Epilog: The Meaning of Purpose

To spare humankind the hell of a technocratic, fundamentalist hive, humanism needs to mount a postmodern revolutiona revolution that rejects the alienation of a plotless history. The star larvae hypothesis lays the foundation for such an essential revolution.



Think you're Bright? Rise and Shine at http://starlarvae.blogspot.com/


The scientific innovation known as complexity theory proposes that, when conditions are right, matter and energy spontaneously self-organize into complex systems. The process is ubiquitous; it is credited with producing everything from biological cells and industrial economies to planetary biospheres and spiral galaxies. All of these complex phenomena exhibit spontaneous self organization.

For better or worse, this model of nature exorcises uniqueness from biological life. It relegates biology to an undistinguished place in the broad class of complex phenomena. It makes "being alive" a suspect or wholly generic category.

Nonetheless, most complexity theorists probably would disavow the notion that the Milky Way galaxy, for example, lives—even though, like a biological organism, its dynamic stability is a product of spontaneous self-organization.

So, when is a complex system alive and when isn't it?

Are stars alive? Astronomers tell us that stars are born—metaphorically. But what distinguishes a metaphorical from a literal stellar birth? By wrapping living organisms into the broad category of complex systems, complexity theory challenges science to re-categorize biological processes. They might be particular expressions, via protoplasm, of universal processes that operate outside of biology as well as within it.
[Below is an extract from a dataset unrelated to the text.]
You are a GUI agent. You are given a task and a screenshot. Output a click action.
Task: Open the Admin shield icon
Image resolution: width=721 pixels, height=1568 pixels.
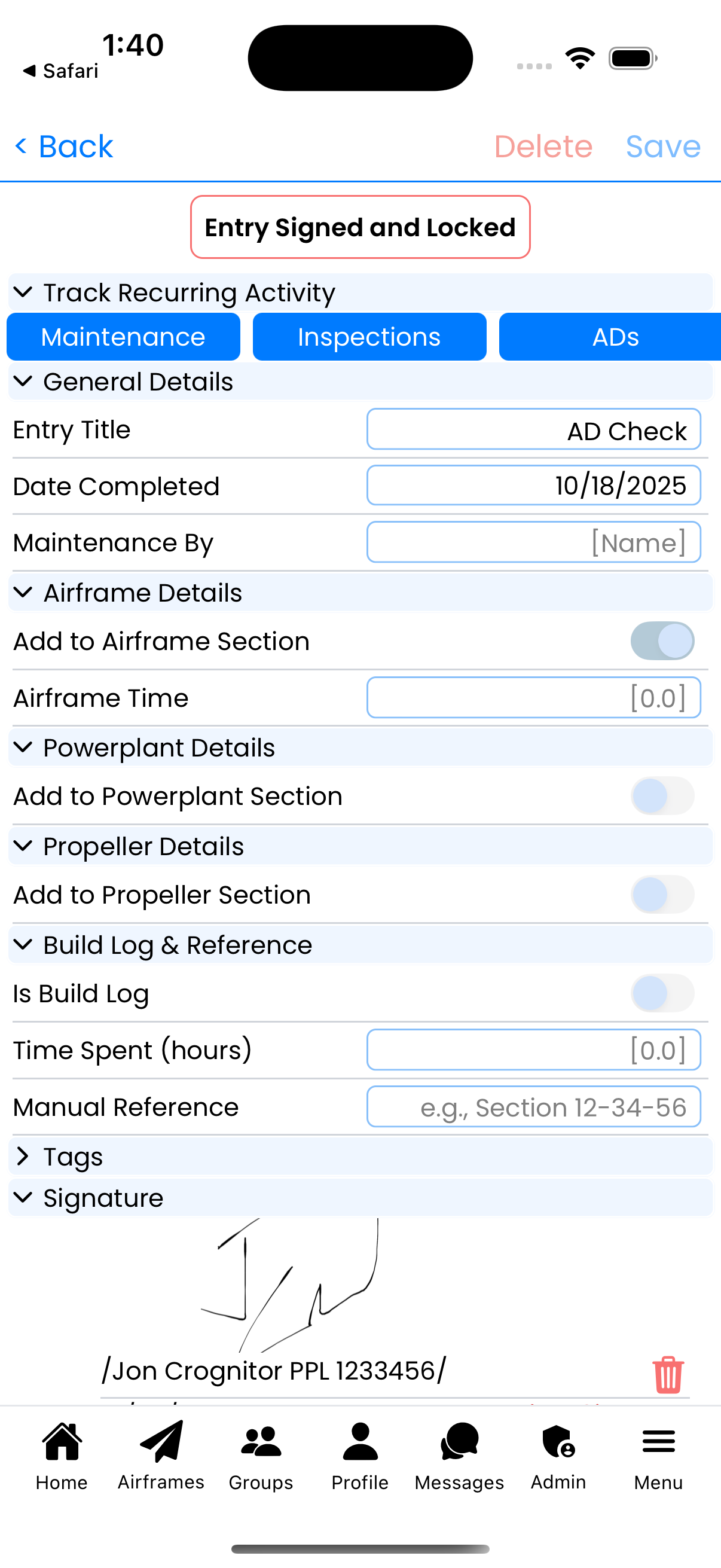pyautogui.click(x=558, y=1442)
There's no a priori reason to suppose that anything at all is essentially unique about biology.

If a subset, such as biology, of the broad class of complex systems, behaves in a certain way, it raises the question as to whether the whole class behaves in that or some analogous way. The underlying premise of complexity theory is that complex systems are as alike in their governing principles as they can be diverse in their constituent materials. Consequently, one type of complex system managing its affairs in a particular way suggests that other complex systems might manage their affairs in corresponding ways, owing to their shared principles of governance. If birds do it, and bees do it, then, according to complexity theory, galaxies and solar systems might do it, too.

"These assumptions are based upon what seems to me to be an overwhelming confrontation of our experience by a comprehensive intellect magnificently greater than our own or the sum of all human intellects which has everywhere and everywhen anticipatorily conceived of the complex generalized, fundamental principles which all together interact as universe."

R. Buckminster Fuller
No More Secondhand God

Among the biological processes potentially applicable to nonbiological complex systems, ontogeny promises to be the most troubling for science. This is because ontogeny invites to the party that persona non grata of science, teleology. If ontogeny is a general attribute of complex systems, admittedly a big "if", then complex systems can be regarded as conforming to teleological principles. At first blush, the teleological dimension of the star larvae hypothesis would seem to position it outside of the metaphysical framework of normal science, and, therefore, within the purview of science, the hypothesis would seem to be a non sequitor. But because science accepts the natural teleology of ontogeny, it cannot dismiss the hypothesis on account of its teleological basis.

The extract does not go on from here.